Spencer Elden, the (former) baby swimming on the cover of Nirvana's classic 1991 Nevermind album, filed a lawsuit against Nirvana and entities associated with the band back in August claiming that the iconic cover image is child pornography. The lawsuit was dismissed back in December, though Elden's team had until January 13 to refile the lawsuit. Which they did.
According to Rolling Stone, the new lawsuit drops the "sex trafficking" part but now claims the band "intentionally commercially marketed the child pornography depicting Spencer and leveraged the lascivious nature of his image to promote the Nevermind album, the band, and Nirvana's music, while earning, at a minimum, tens of millions of dollars in the aggregate."
The new suit also uses alternate artwork from Nevermind art director Robert Fisher (who was dropped from the lawsuit) that does not contain nudity.
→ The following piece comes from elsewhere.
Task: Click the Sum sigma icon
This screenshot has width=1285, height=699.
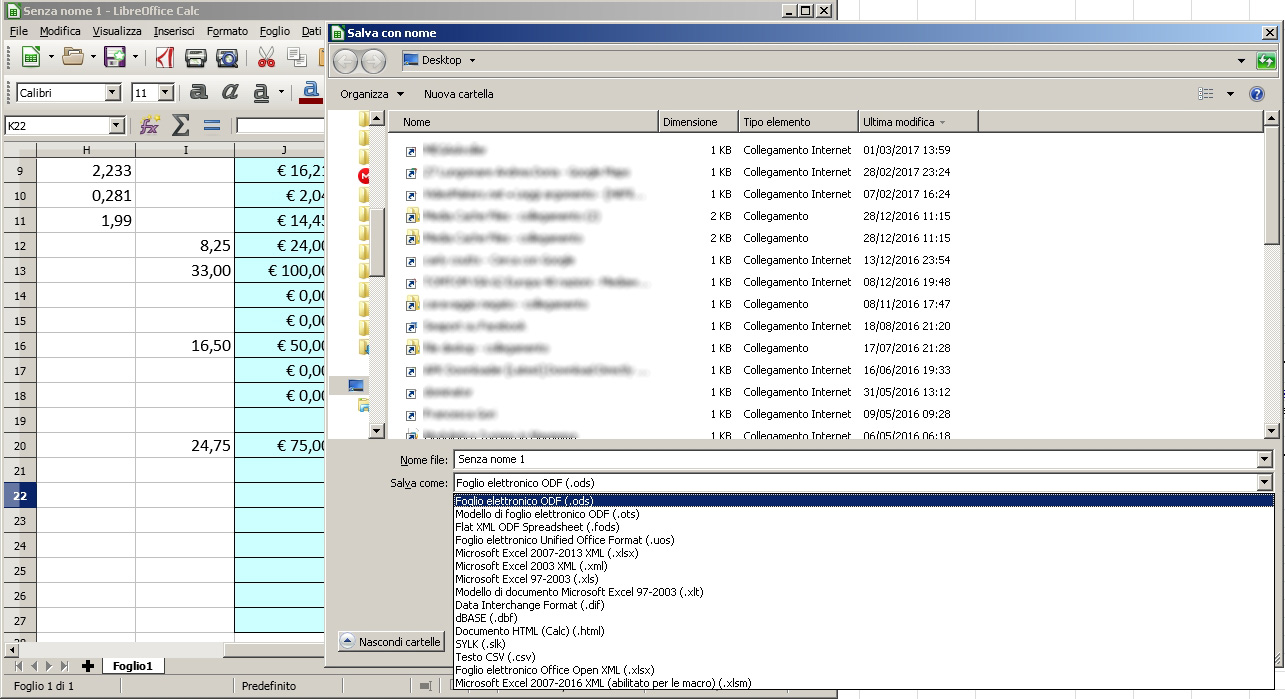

Elden's team claims that this "suggests it proves the band made a deliberate decision to go in a different direction artistically."
Nirvana's camp previously called Elden's lawsuit "not serious," claiming that Elden has "spent three decades profiting from his celebrity as the self-anointed 'Nirvana Baby'" and assert that his lawsuit "will fail on the merits." The parties also make the argument that a photo of a naked baby is not child pornography.
Grohl also recently reacted to the lawsuit, not really saying much outside "Listen, [Elden] got a Nevermind tattoo. I don't."